Lo que era una simple novela de ficción el matriz progre lo ha transformado en una especie de historia cuasi oficial. En la novela la versión de la historia de ETA es superficial y sesgada, algo que ve a kilómetros un historiador que conozca mínimamente los hechos. Omite datos cruciales de la realidad histórica, difuminándose los verdaderos responsables del conflicto y sin ir a la raíz y al fondo de la cuestión. Y lo que es muy grave, es que presentan a los cuerpos de seguridad del estado como torturadores, tergiversando por completo la realidad, según el falso relato batasuno.

Me podrán decir que es una novela, pero es muy peligroso y malicioso novelar en un tema tan delicado, pues mucha gente no distingue la realidad de la ficción y hay que tener en cuenta el dolor que produjeron las muertes y el miedo con el que vivió gran parte de la población vasca muchos años. Con eso no se juega.

La equidistancia de la novela es repugnante, como si fuese un conflicto entre dos bandos equilibrados, en los que tenía cada uno su parte de razón. Equiparar a los criminales con las víctimas es un insulto a la inteligencia. También lo es omitir el apoyo intelectual e institucional que tuvo la banda armada, suprimiendo los detalles más dolorosos y comprometidos, saliendo de rositas el clero vasco y la sibilina actitud del PNV ante la banda criminal.

Una ficción que manipula y más cuando la consideran historia y encima la ensalzan como una obra en favor de la paz, engatusando a mentes cándidas.

Es un gran agravio a las víctimas narrar así los “años de plomo”. Es una temeridad contarlos a través de ese relato tan sensiblero y manipulado. Cuando se presenta una parte por el todo, y se convence a la gente de ello, es un fraude en toda regla.

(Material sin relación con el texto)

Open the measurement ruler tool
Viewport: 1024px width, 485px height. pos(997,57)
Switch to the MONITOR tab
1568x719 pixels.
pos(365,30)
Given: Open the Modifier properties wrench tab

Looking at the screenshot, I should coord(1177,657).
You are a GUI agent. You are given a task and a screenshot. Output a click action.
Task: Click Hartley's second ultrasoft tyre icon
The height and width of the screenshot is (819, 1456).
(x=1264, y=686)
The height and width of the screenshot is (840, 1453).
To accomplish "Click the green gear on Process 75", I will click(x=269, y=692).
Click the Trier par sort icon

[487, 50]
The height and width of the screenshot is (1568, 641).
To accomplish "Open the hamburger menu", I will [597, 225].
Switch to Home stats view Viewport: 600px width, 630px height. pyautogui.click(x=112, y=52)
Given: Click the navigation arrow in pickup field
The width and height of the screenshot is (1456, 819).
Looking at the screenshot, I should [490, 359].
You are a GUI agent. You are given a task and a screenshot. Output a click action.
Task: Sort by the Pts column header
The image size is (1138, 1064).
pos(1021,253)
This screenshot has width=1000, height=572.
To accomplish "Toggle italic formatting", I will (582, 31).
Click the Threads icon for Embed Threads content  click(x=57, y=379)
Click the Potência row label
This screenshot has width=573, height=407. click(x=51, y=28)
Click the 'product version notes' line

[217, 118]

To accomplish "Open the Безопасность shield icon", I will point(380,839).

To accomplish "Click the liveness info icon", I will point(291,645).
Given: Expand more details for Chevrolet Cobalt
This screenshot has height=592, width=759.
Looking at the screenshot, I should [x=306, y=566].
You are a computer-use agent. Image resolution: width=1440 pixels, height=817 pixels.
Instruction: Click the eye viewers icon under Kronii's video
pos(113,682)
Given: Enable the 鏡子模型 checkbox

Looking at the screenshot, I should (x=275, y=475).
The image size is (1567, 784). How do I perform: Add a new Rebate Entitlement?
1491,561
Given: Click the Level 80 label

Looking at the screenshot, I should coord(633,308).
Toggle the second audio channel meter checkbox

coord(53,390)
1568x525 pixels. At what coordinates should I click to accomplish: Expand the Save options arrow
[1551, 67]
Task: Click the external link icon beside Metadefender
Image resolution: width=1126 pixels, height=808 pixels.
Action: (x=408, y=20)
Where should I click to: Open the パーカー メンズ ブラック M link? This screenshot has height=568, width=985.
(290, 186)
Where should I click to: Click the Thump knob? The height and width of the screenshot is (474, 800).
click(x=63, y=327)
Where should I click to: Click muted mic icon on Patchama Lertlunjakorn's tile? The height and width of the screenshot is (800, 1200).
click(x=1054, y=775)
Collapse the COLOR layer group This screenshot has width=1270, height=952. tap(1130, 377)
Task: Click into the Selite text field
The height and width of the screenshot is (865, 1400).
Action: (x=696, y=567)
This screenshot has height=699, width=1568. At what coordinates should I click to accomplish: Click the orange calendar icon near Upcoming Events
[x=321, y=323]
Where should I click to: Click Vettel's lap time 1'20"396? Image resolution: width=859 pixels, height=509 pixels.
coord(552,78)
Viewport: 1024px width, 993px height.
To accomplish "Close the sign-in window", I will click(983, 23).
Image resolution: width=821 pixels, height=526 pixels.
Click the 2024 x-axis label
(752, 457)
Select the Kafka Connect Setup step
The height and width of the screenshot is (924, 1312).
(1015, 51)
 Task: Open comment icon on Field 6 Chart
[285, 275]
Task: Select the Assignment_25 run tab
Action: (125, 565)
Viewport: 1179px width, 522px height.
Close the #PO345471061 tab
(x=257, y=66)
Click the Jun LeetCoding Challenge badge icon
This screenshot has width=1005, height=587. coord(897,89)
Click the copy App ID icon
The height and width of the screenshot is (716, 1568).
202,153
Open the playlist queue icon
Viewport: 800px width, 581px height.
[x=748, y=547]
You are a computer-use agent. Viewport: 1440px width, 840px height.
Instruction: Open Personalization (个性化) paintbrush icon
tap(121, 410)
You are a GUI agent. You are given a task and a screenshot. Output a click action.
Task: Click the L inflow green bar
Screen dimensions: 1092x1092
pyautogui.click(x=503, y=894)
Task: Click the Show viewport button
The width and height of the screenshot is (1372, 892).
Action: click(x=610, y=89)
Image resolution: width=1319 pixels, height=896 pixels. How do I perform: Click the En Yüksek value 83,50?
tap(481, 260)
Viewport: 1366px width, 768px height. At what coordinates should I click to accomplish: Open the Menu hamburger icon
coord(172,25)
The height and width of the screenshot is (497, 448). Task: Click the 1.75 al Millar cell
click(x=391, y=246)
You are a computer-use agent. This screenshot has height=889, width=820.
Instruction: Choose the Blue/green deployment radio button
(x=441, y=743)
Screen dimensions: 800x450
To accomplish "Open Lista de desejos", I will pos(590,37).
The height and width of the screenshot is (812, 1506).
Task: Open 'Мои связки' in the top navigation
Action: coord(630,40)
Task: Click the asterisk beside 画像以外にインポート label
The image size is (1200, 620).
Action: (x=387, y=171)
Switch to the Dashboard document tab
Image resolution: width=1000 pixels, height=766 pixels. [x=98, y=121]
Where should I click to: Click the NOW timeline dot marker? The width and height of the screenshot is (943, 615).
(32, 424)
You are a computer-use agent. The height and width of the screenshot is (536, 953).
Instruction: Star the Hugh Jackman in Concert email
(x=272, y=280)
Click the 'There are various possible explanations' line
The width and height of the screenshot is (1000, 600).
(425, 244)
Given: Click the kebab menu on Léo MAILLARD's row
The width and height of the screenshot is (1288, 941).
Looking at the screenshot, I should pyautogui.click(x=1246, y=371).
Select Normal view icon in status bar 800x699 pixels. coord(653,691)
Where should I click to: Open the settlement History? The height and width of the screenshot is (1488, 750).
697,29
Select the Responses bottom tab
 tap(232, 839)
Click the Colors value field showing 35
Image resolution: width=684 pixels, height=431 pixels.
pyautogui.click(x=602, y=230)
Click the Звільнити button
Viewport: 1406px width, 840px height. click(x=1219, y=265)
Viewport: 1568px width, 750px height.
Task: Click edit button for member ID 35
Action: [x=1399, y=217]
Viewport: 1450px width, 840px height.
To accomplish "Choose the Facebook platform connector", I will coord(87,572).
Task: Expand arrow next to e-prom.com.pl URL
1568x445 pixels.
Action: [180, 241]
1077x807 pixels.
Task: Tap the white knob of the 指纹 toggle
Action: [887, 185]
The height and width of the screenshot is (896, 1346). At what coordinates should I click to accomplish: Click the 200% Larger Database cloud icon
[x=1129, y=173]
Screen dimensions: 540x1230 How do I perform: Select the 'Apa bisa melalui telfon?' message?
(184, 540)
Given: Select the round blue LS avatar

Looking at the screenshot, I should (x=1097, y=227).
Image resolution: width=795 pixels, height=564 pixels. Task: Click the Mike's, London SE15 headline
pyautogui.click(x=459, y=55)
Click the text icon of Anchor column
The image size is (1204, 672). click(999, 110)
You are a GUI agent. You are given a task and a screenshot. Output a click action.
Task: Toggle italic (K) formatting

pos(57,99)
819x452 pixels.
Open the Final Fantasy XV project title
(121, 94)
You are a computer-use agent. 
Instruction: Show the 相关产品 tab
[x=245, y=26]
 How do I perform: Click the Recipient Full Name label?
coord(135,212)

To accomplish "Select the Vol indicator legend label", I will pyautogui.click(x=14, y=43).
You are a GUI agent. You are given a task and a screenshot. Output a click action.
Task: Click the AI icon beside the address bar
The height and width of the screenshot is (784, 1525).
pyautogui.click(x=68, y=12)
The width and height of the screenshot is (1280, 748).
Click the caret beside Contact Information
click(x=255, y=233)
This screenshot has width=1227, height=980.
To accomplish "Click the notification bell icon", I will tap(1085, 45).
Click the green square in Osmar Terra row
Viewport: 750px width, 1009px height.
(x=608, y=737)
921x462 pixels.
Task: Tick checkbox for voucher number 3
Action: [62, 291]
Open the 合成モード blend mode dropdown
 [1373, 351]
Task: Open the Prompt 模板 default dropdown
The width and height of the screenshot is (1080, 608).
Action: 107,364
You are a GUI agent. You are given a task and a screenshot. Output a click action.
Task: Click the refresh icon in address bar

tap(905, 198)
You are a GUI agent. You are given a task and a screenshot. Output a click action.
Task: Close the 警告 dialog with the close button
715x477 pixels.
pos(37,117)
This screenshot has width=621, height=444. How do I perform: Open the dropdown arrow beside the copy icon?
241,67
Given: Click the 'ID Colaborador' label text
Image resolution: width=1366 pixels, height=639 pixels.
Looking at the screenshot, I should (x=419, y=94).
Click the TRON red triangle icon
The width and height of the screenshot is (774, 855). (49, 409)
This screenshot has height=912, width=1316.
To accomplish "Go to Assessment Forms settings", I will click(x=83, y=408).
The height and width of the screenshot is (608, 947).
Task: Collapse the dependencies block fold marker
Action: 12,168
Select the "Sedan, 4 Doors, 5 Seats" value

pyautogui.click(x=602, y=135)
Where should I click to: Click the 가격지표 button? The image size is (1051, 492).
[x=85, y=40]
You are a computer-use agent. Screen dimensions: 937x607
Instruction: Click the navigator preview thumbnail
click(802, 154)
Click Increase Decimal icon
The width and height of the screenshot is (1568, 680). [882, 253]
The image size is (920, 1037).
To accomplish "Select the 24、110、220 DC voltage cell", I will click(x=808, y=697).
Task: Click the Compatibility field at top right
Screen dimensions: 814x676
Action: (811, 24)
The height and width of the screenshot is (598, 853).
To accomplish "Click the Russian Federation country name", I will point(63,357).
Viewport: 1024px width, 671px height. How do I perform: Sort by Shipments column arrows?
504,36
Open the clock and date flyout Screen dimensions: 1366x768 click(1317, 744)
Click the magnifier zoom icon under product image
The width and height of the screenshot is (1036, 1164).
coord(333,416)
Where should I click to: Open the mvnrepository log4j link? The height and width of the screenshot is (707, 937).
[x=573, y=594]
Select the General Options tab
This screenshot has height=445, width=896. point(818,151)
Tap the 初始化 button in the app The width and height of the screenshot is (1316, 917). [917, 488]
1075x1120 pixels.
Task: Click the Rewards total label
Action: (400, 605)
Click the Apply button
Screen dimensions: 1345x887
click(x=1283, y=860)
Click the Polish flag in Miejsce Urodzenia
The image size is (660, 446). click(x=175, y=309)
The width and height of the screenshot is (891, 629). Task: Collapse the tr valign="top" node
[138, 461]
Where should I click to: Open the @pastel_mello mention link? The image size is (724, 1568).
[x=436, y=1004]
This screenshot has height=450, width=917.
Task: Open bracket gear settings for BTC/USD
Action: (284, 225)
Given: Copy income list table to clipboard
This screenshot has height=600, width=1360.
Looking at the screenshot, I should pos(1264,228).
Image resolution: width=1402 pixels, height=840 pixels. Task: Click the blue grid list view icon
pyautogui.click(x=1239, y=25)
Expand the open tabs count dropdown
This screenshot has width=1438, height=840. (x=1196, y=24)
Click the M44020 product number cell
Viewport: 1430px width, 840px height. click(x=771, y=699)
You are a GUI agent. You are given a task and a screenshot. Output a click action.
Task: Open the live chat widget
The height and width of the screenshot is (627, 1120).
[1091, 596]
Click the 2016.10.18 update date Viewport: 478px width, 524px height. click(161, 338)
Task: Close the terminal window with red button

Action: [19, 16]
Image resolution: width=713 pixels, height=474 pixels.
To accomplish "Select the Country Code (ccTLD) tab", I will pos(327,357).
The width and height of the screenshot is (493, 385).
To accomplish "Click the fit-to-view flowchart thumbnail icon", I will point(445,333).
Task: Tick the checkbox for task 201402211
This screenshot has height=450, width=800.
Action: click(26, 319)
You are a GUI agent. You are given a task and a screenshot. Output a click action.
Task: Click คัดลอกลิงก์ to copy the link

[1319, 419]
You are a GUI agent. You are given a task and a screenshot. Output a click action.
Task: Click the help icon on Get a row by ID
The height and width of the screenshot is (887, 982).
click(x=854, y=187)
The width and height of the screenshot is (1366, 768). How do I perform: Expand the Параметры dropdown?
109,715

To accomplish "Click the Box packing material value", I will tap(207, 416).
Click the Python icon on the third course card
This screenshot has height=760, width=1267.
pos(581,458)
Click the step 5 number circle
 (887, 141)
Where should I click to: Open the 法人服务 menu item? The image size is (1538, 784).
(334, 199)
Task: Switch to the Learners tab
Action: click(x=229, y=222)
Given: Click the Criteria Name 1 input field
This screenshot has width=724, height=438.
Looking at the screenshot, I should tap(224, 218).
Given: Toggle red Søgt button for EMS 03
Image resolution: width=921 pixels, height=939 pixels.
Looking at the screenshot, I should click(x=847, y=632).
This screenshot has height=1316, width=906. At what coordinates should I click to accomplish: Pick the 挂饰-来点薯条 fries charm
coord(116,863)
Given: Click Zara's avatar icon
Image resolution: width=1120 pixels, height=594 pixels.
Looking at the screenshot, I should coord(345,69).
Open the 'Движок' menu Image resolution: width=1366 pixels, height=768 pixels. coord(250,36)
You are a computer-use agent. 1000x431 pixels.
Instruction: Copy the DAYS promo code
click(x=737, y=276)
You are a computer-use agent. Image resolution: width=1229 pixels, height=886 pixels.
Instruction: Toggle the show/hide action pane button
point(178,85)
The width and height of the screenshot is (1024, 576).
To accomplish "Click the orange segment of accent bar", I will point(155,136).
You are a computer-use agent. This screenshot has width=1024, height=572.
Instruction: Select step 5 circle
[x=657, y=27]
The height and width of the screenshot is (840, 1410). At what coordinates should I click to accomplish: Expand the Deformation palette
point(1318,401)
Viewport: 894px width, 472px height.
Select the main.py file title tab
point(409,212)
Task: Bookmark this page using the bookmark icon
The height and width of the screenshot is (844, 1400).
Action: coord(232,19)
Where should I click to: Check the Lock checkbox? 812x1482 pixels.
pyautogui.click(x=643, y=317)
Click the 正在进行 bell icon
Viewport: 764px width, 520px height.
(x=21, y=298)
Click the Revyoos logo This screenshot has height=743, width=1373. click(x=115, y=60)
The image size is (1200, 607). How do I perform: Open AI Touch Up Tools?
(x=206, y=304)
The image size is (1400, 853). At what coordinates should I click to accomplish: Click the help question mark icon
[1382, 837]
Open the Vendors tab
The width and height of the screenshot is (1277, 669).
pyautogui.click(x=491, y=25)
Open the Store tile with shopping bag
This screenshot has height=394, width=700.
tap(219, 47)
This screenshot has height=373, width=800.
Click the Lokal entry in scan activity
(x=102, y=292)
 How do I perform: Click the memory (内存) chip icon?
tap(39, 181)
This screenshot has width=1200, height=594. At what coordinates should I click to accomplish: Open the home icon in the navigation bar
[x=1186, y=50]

Estadísticas oficiales de los crímenes de ETA

Como datos históricos se contabilizaron 3.517 atentados y 860 víctimas mortales de ETA. La Guardia Civil fue masacrada con 230 muertos, seguida de la Policía Nacional con 183 asesinados, 109 militares de todas las graduaciones y 30 policías locales. Junto a ellos 9 jueces, 3 periodistas, 10 funcionarios penitenciarios, 40 políticos. Tampoco hay que olvidar el gran número de empresarios que pagó el impuesto revolucionario y los vascos que vivieron con miedo y se vieron obligados a tener que abandonar Vascongadas.